Las sombras habían estado siempre presentes, desde el primer encuentro. Ni siquiera recordaba que aquellos dos hombres se hubiesen presentado al llegar. Simplemente, tomaron asiento junto a una mesa apartada. Finalizada la reunión, se levantaron sin hacer el menor ruido.

«Aquellos años dorados», se dijo con amargura. «¡Qué ingenuidad la mía, pensar que podían ser realidad! La imagen del mundo que se forja un abogado no puede verse enturbiada por la ilusión de un paraíso prometido. Al menos, no aquí, en la tierra.» Medio año más tarde, el hombre bronceado respondía de la mitad de la facturación del despacho y, un año después, los ingresos globales se habían duplicado. Las retribuciones de los honorarios llegaban puntualmente, sin que fuese necesario remitirle ningún aviso. Incluso pudieron permitirse la renovación del local donde tenían el despacho. Además, todas las transacciones habían sido tan legales como complejas y poco claras. El hombre del castillo de Farnholm parecía dirigir sus negocios desde todos los puntos del globo, y desde lugares seleccionados de un modo en apariencia arbitrario. Con bastante frecuencia, se ponía en contacto con ellos mediante mensajes de fax o llamadas telefónicas; en algunas ocasiones incluso a través de mensajes enviados por radio, desde ciudades extrañas cuyos nombres apenas si podía localizar en el globo terráqueo que tenía junto al sofá de piel del recibidor. Pero, a fin de cuentas, todo se gestionaba conforme a la legalidad, aunque el objeto del negocio resultaba a menudo difícil de captar y de interpretar.

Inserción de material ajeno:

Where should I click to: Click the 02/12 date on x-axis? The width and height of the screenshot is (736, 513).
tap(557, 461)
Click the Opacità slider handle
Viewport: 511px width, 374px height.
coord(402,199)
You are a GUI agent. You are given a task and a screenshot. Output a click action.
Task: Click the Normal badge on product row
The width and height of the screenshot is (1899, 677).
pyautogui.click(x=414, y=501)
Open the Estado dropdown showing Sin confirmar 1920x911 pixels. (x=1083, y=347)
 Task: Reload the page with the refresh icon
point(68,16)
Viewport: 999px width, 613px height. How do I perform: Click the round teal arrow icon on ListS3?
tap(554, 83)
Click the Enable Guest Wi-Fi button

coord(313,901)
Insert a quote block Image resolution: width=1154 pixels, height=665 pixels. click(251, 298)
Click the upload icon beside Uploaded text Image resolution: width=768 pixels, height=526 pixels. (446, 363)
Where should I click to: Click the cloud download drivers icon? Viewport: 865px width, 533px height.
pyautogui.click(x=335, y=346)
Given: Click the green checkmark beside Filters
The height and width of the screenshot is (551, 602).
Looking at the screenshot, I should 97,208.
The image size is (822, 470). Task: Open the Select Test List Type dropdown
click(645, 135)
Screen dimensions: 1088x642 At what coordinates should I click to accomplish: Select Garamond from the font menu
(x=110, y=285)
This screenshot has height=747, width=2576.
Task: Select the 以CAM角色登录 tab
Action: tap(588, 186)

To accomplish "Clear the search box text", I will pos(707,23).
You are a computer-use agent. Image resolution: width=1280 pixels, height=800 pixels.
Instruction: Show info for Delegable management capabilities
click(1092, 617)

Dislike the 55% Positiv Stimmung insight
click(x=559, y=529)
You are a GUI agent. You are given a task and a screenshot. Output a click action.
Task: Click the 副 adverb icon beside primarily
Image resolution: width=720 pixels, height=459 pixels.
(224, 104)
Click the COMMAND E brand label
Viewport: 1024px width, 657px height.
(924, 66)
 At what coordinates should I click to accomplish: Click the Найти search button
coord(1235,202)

«Los nuevos tiempos», recordaba que pensó entonces. «Éstos son los nuevos tiempos. Ni que decir tiene que, como abogado, puedo estar más que satisfecho de que el hombre de Farnholm haya ido a fijarse justamente en mí, de entre todos los abogados que figuran en la guía de teléfonos.»

El curso de sus pensamientos se vio interrumpido de forma abrupta. Por un instante pensó que eran figuraciones suyas. Después, descubrió los faros de un vehículo en el retrovisor.

Sigilosos, habían ido deslizándose tras él y ya los tenía muy cerca.

Y allí estaba el miedo otra vez. En efecto, lo habían seguido. Temían que rompiese su juramento, que empezase a hablar.

Su primer impulso fue pisar aún más el acelerador y huir a través de la blanca bruma. La camisa empezaba a empapársele de sudor. Las luces de los faros estaban ya muy cerca de su coche.

«Sombras que asesinan», pensó. «No podré escapar. Nadie podría.»

Entonces, el coche lo adelantó y, a su paso, él entrevió el rostro gris de un hombre de edad. Después, la bruma engulló el rojo de las luces traseras.

Sacó un pañuelo del bolsillo de la chaqueta y se enjugó la cara y el cuello.

«Pronto estaré en casa», se tranquilizó. «No va a ocurrir nada. Pronto estaré en casa. La señora Dunér tiene anotada en mi agenda, de su puño y letra, la visita que he realizado hoy al castillo de Farnholm. Nadie, ni siquiera él, se atrevería a enviar a sus sombras para que acaben con la vida de un viejo abogado que regresa a su hogar. Sería demasiado arriesgado.»

Casi dos años le había llevado comprender que algo no encajaba. Fue a causa de un asunto insignificante, la revisión de una serie de contratos en que el Consejo de Comercio Exterior estaba involucrado como avalista de un gran crédito. Se trataba de la exportación de piezas de repuesto para turbinas a Polonia, cosechadoras para la antigua Checoslovaquia… Halló en aquellos contratos un detalle sin importancia, unas cifras que no cuadraban. Al principio pensó que podía tratarse de un fallo cometido al hacer los asientos contables, que tal vez se hubiesen equivocado de casilla al escribir las cifras. Sin embargo, al repasar el listado de asientos hasta el principio, comprobó que nada en ellos era fortuito, sino premeditado. No faltaba nada, todo estaba correcto, pero el resultado era espantoso. Se echó entonces hacia atrás contra el respaldo de la silla. Recordaba que era bastante tarde y que comprendió que acababa de detectar la comisión de un delito. En un primer momento no quiso creerlo, pero no halló, al final, ninguna otra explicación. Ya al alba cerró para marcharse a casa, atravesando las calles de Ystad. Al llegar a la plaza de Stortorget se detuvo y pensó que no había, de hecho, ninguna otra explicación: el hombre de Farnholm había cometido un delito de deslealtad para con el Consejo de Comercio Exterior, una importante evasión de impuestos, toda una cadena de falsificación de documentos.